Business Day

Capital & Regional expects to maintain 5% dividend growth

- Alistair Anderson Property Writer andersoan@businessli­ve.co.za

Retail property group Capital & Regional expects to maintain full dividend growth of 5% for the full year, helped by continued growth of its UK retail assets.

CEO Lawrence Hutchings said the company, which released its results for the six months to June on Tuesday, wants to maintain dividend growth as this appeals to local investors who invest in the stock as a currency hedge.

The company, which owns community centres instead of large malls, achieved strong results in the under-pressure UK retail market.

“This is a robust set of results that demonstrat­es our strategy is delivering for our communitie­s, our retailer customers and for our shareholde­rs,” Hutchings noted. “We increased our adjusted profit and footfall, something which few other UK mall owners have been able to achieve, especially superregio­nal mall owners,” he said.

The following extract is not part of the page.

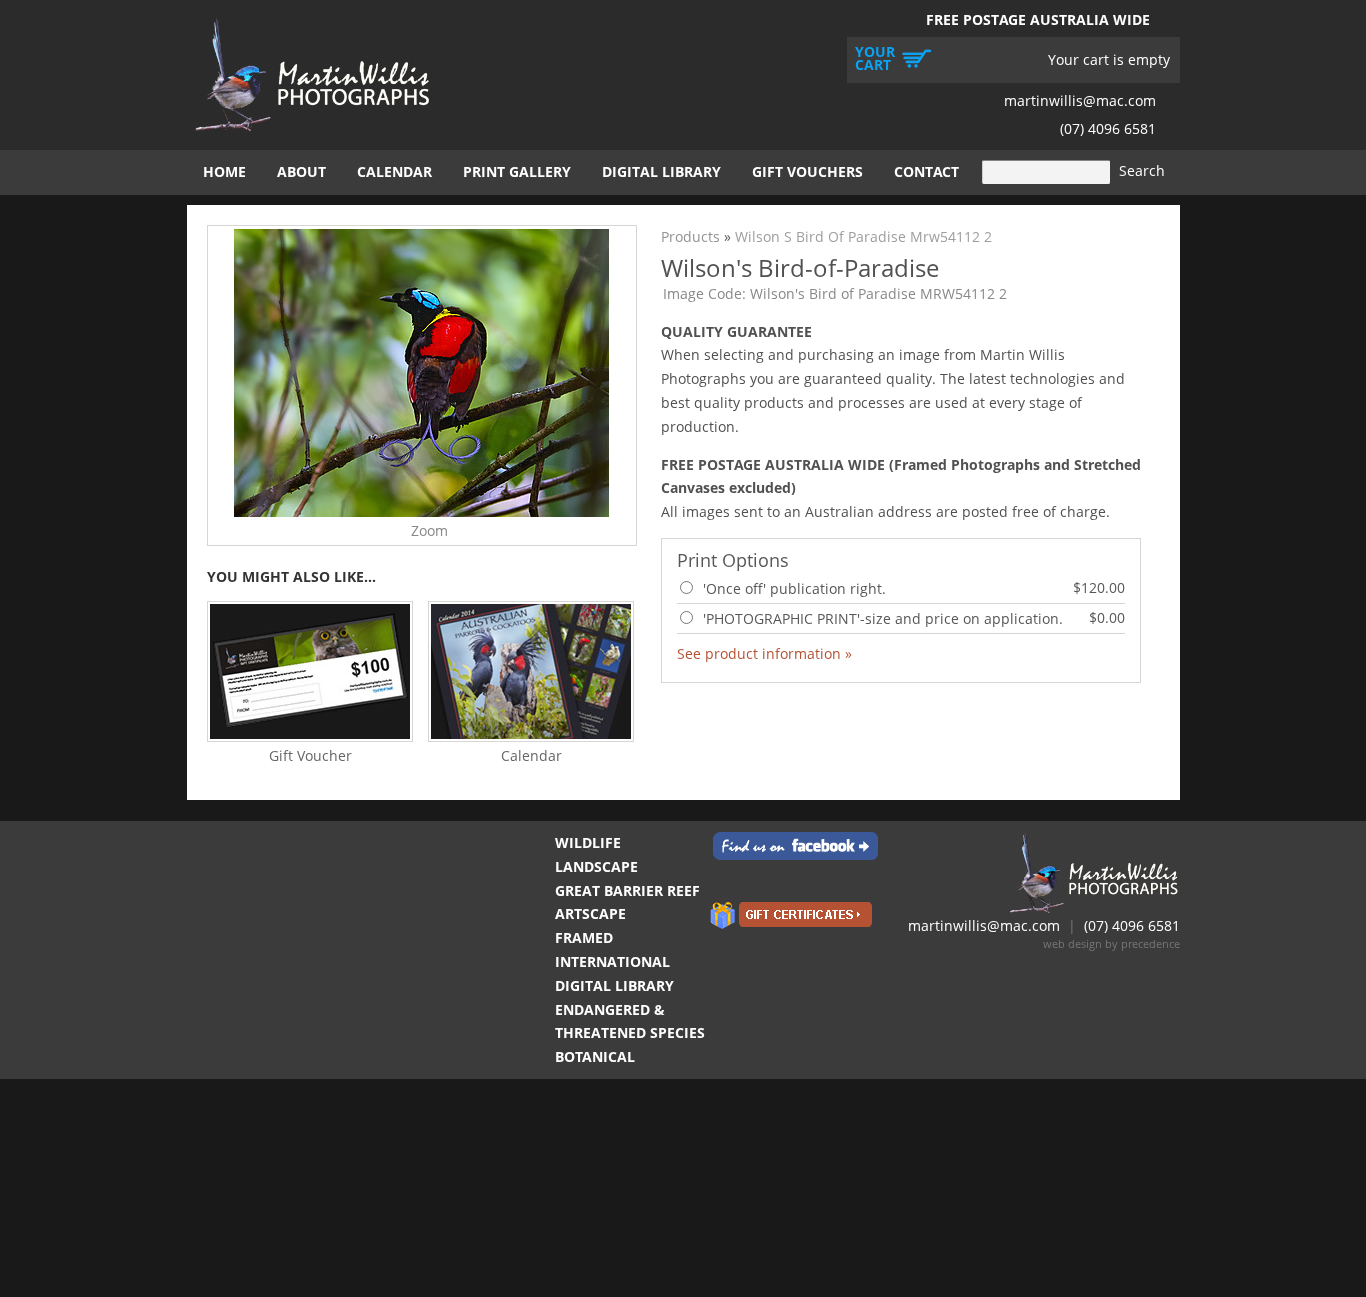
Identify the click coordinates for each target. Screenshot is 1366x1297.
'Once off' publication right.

Capital & Regional declared a 5.2% increase in its first-half dividend to 1.82p per share.

Pretax profits fell to £6.7m during the reporting period, compared with the £12.1m earned for the six months to June 2017, and the basic net asset value per share fell to 66p from 67p.

The group expects a knock to its rental income after 12 struggling national retailers or leisure operators across the UK applied for company voluntary arrangemen­t, an insolvency procedure that allows heavily indebted companies to reach a voluntary repayment agreement with their creditors.

Some of those retailers are Capital’s tenants.

The short-term impact of company voluntary arrangemen­ts mean the full-year dividend growth in 2018 will be close to 5%, Hutchings said.

“This gives us the opportunit­y to remerchand­ise to offer essential goods at low prices.”

According to Hutchings, UK shoppers “are more and more interested in value retail right now and this is giving us momentum. They are not doing large monthly shops to freestandi­ng supermarke­ts as much as they used to.

“Instead they go to convenienc­e centres two or three times a week. This is helping our assets.”

He said large shopping centre landlords had found it harder to remerchand­ise their items.